Rounding out the frenetic fun is a features section that includes the Alex Toth cover from Limited Collectors’ Edition #C-41  and new material from sequel C-46. These include a comic strip collaboration with Bridwell on introductory tale ‘Super Friends’ which was a star-studded framing sequence for a big reprint issue of Justice League classics. The wonders are further augmented by Toth’s comprehensive pictorial essay on creating ‘TV Cartoons’ (with contributions from Bob Foster), plus his ‘The JLA on TV’ model sheets, and designs of ‘The Hall of Justice’ by Terry Austin. As you of course know, comics legend Toth was lead designer on the characters’ transition to TV animation…

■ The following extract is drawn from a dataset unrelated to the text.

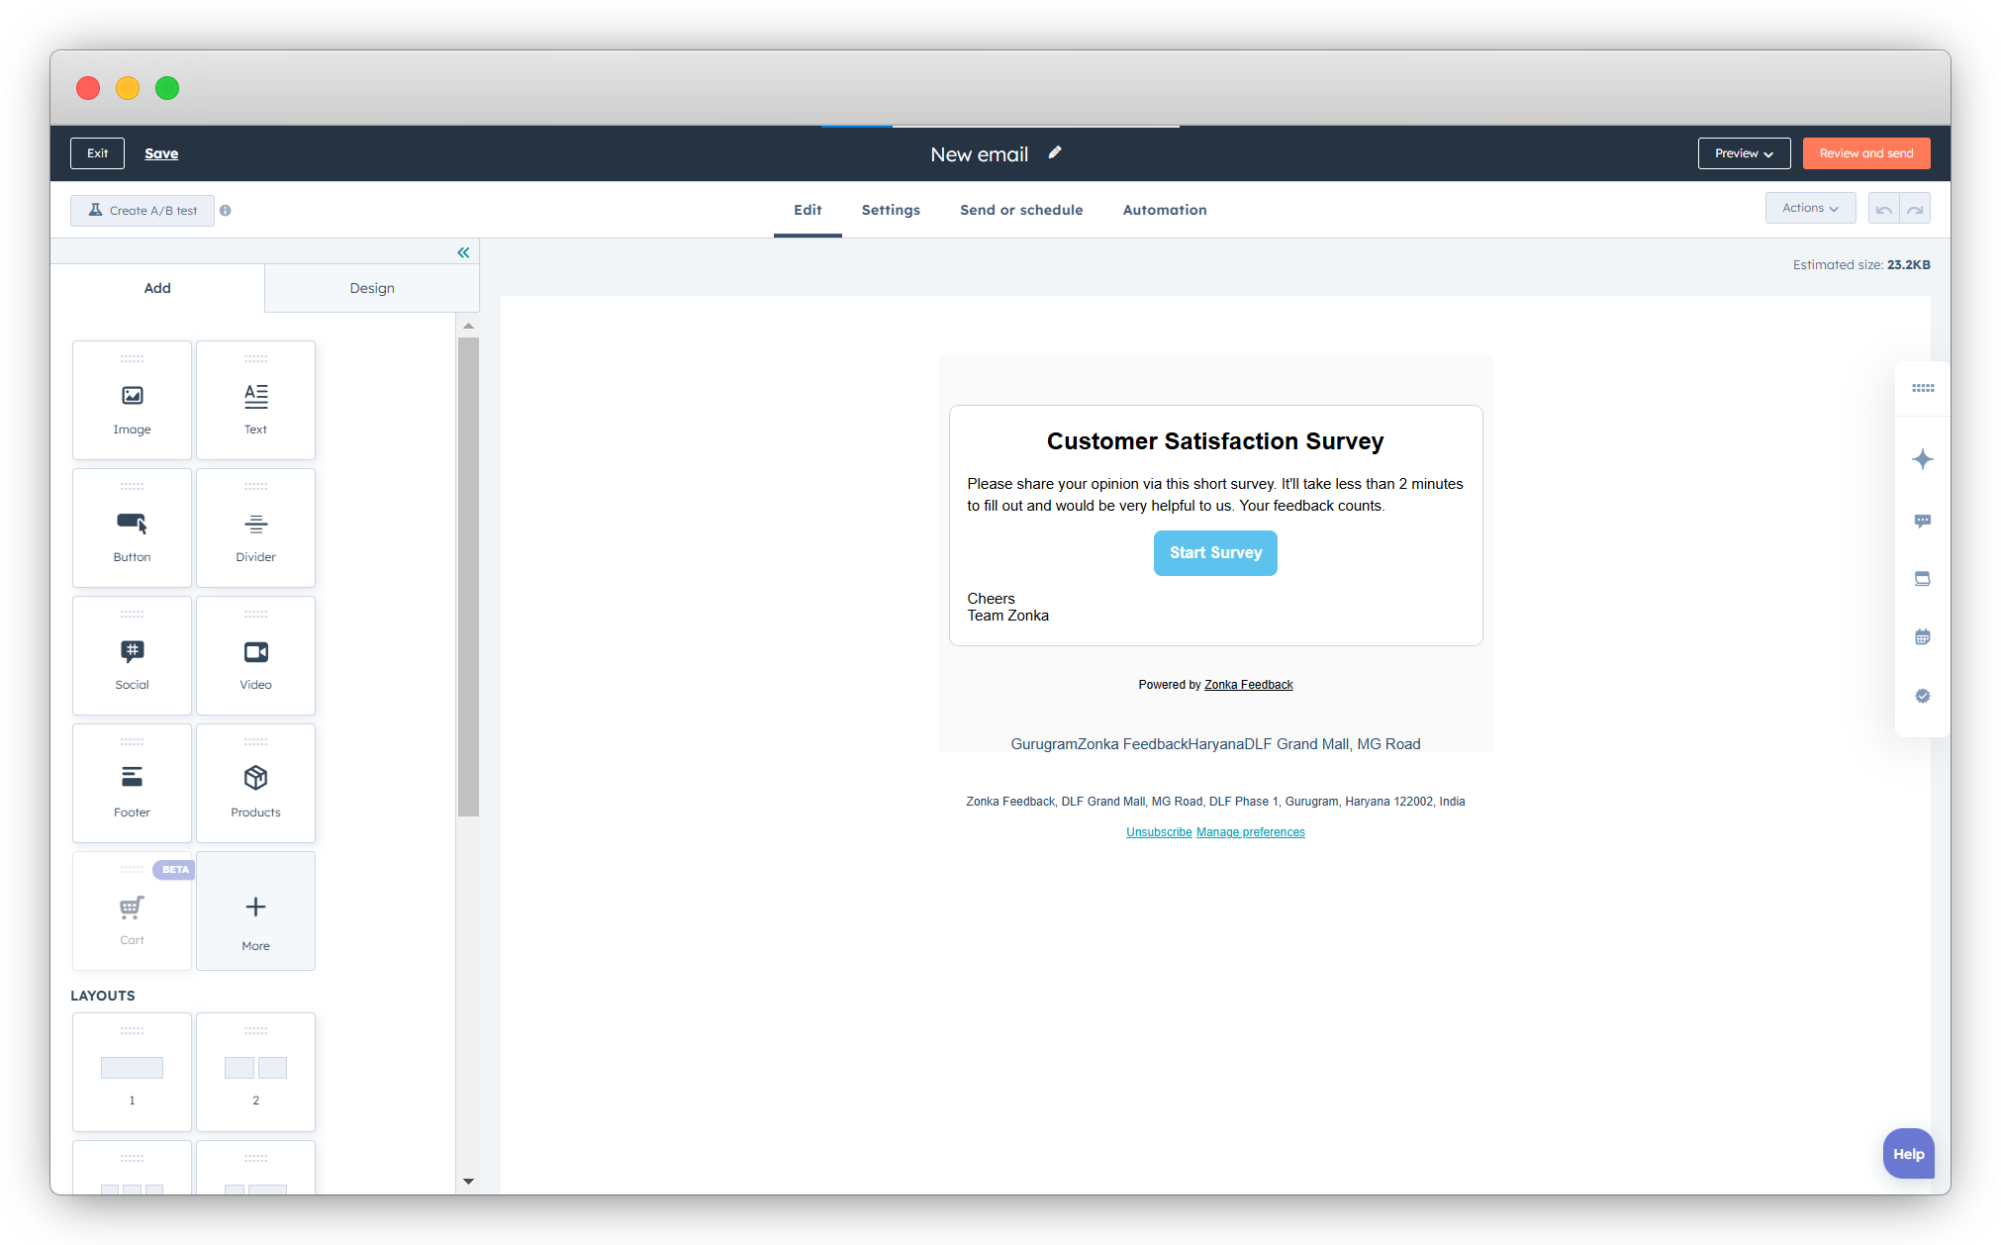Screen dimensions: 2001x1245
Task: Select the Social content block
Action: click(x=132, y=655)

The extras include mini-comic Aquateers Meet the Super Friends – a 1979 promotional giveaway included with every purchase of Super Friends Swim Goggles. An uncredited framing sequence (which looks like a Continuity Associates project that Dick Giordano & Frank McLoughlin had a hand in) segues into ‘The Greatest Show on Water’ – an Aquaman short by Fradon originally published in Adventure Comics #219, (December 1955).

The bumper fun wraps with Alex Ross’ painted cover from 2001 book collection Super Friends!

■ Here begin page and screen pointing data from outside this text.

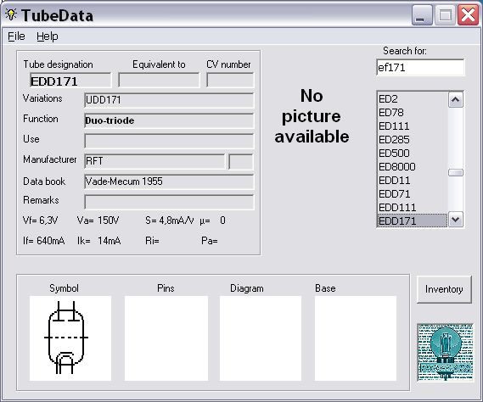Click the tube list scrollbar thumb

click(x=456, y=173)
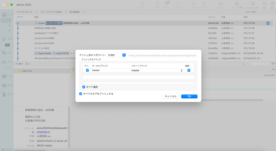Open the remote branch master dropdown
This screenshot has height=151, width=276.
click(157, 70)
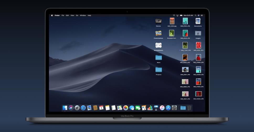Open the Apple menu
The height and width of the screenshot is (132, 254).
[52, 15]
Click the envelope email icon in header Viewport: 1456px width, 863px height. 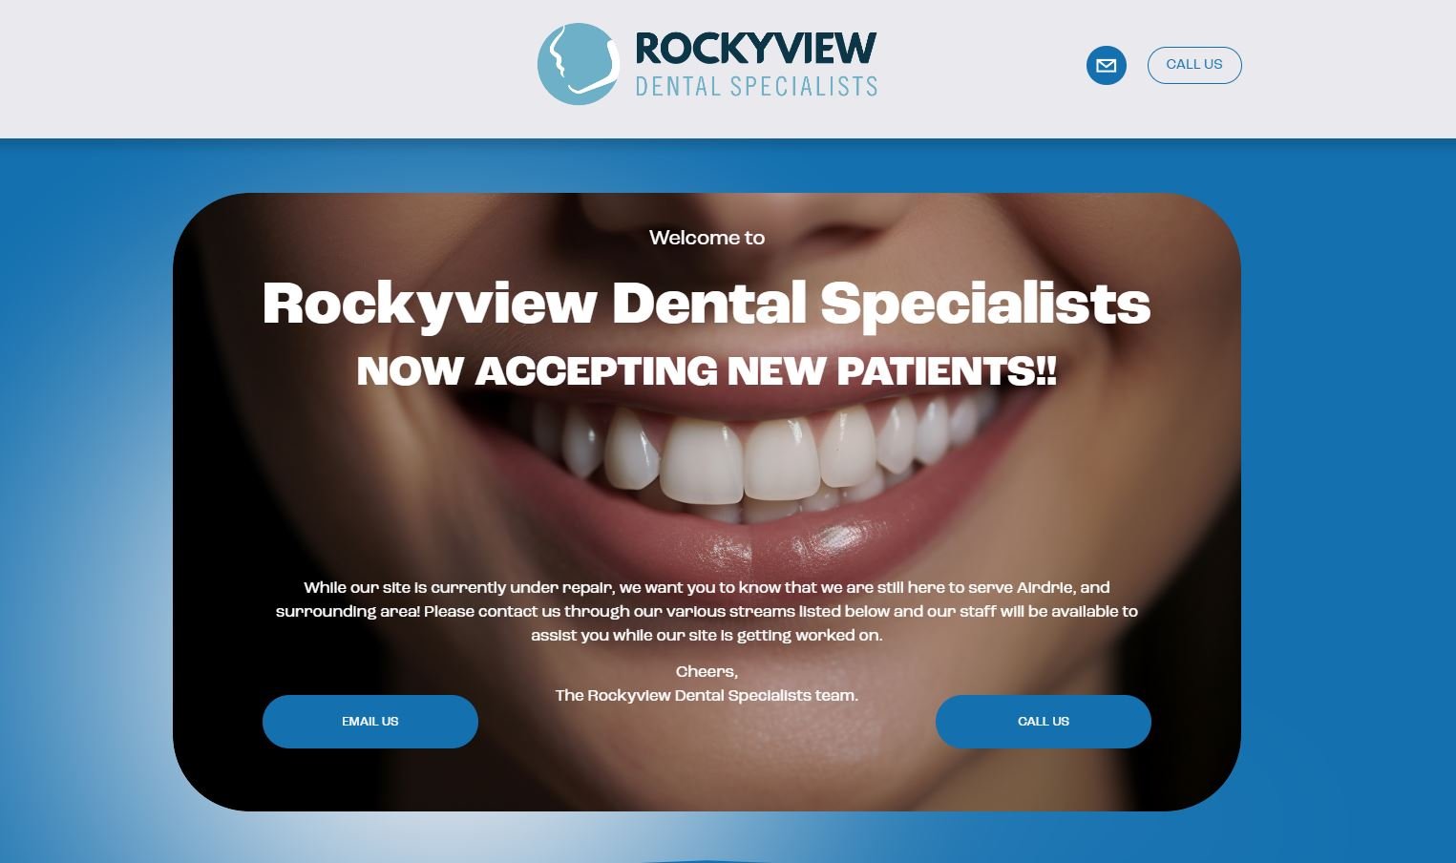(x=1107, y=65)
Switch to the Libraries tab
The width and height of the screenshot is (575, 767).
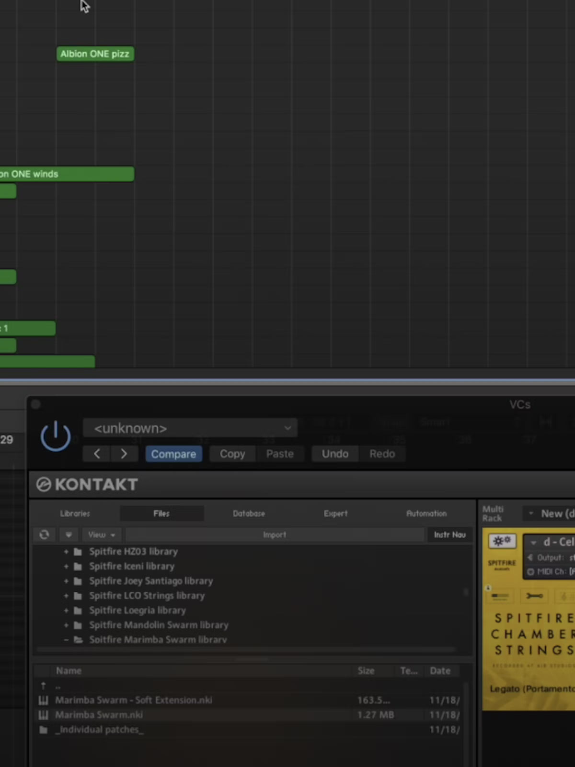75,513
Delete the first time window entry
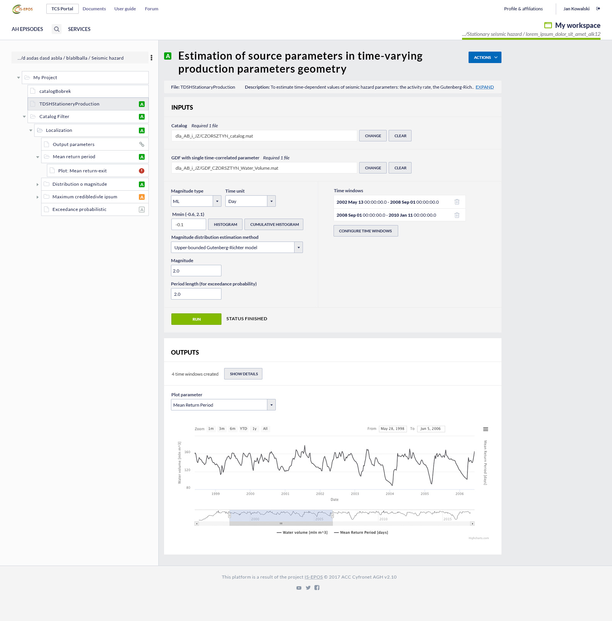 click(457, 202)
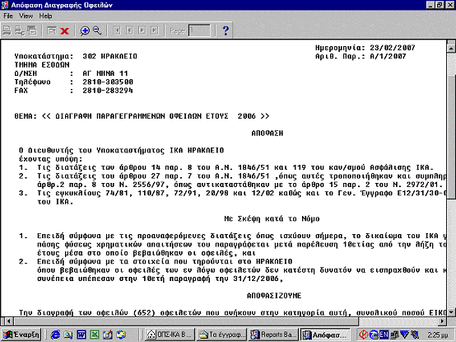Switch to Reports Ba... taskbar window
This screenshot has width=456, height=342.
click(x=274, y=335)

With covers by Fradon, Smith, Schaffenberger, Colletta, Ernie Chan and more, this hopefully initial compendium is superbly entertaining, masterfully crafted and utterly engaging. It offers stories of pure comics gold to delight children and adults in equal proportion. Truly generational in appeal, they are probably the closest thing to an American answer to the magic of Tintin or Asterix and no family home should be without this tome.

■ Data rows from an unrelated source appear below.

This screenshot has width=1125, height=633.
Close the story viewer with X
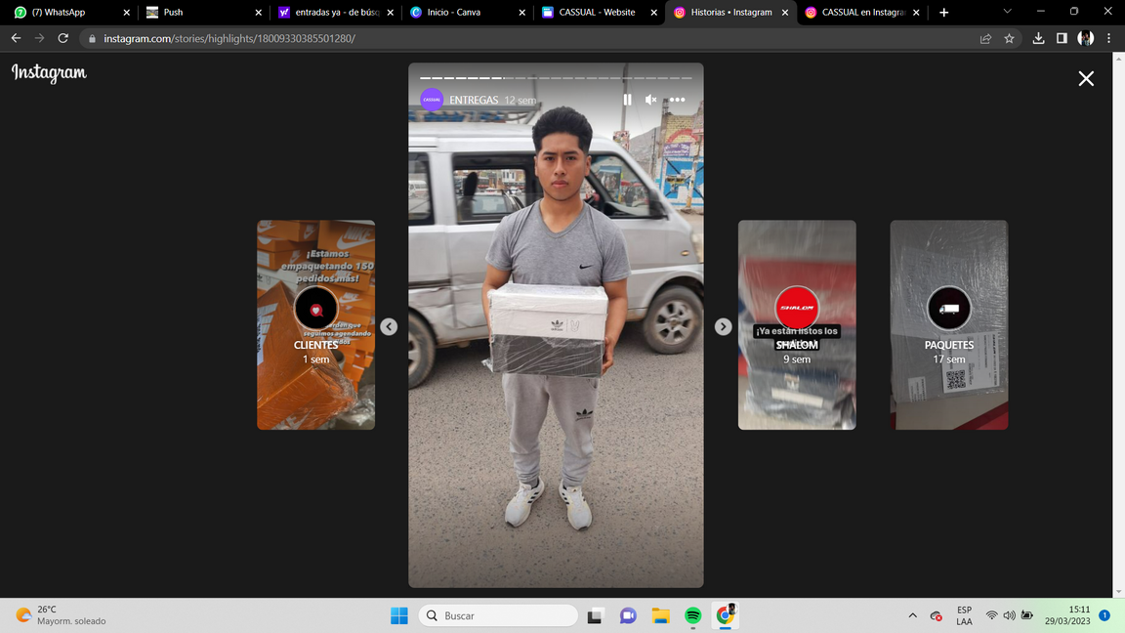pyautogui.click(x=1086, y=79)
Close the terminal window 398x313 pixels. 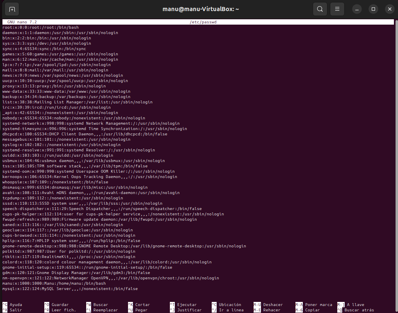[x=389, y=9]
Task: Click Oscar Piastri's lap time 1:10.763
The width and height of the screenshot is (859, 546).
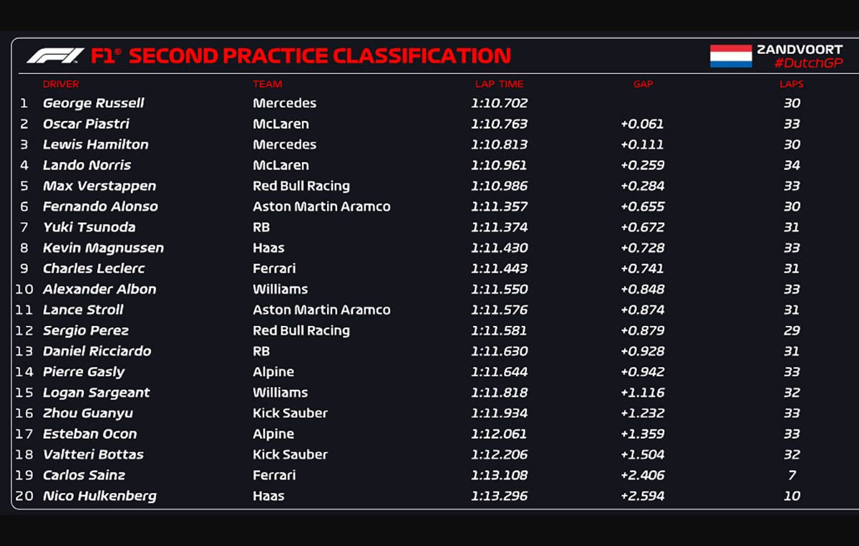Action: [x=499, y=124]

Sadly, this masterful mystery megamix is not yet available digitally, but we live in hope. In the meantime, if you prefer your cartoon crimebustng computer collated you could access 2020’s Super-Friends: Saturday Morning Comics volume 1.
© 1976, 1977, 1978, 1979, 2001, 2025 DC Comics, Inc. All Rights Reserved.

Today in 1697, Willam Hogarth was born. Notionally adding to the comics lustre and significance, in 1918, Howard Purcell was also added to the planet’s roster, as was Neil Gaiman in 1960. In the exit column for today, in 1993 we lost astounding illustrator Alberto Breccia, and in 2006 immortal sci fi writer Jack Williamson. All those other guys you can find in old posts here, but I particularly recommend Beyond Mars – The Complete Series 1952-1955.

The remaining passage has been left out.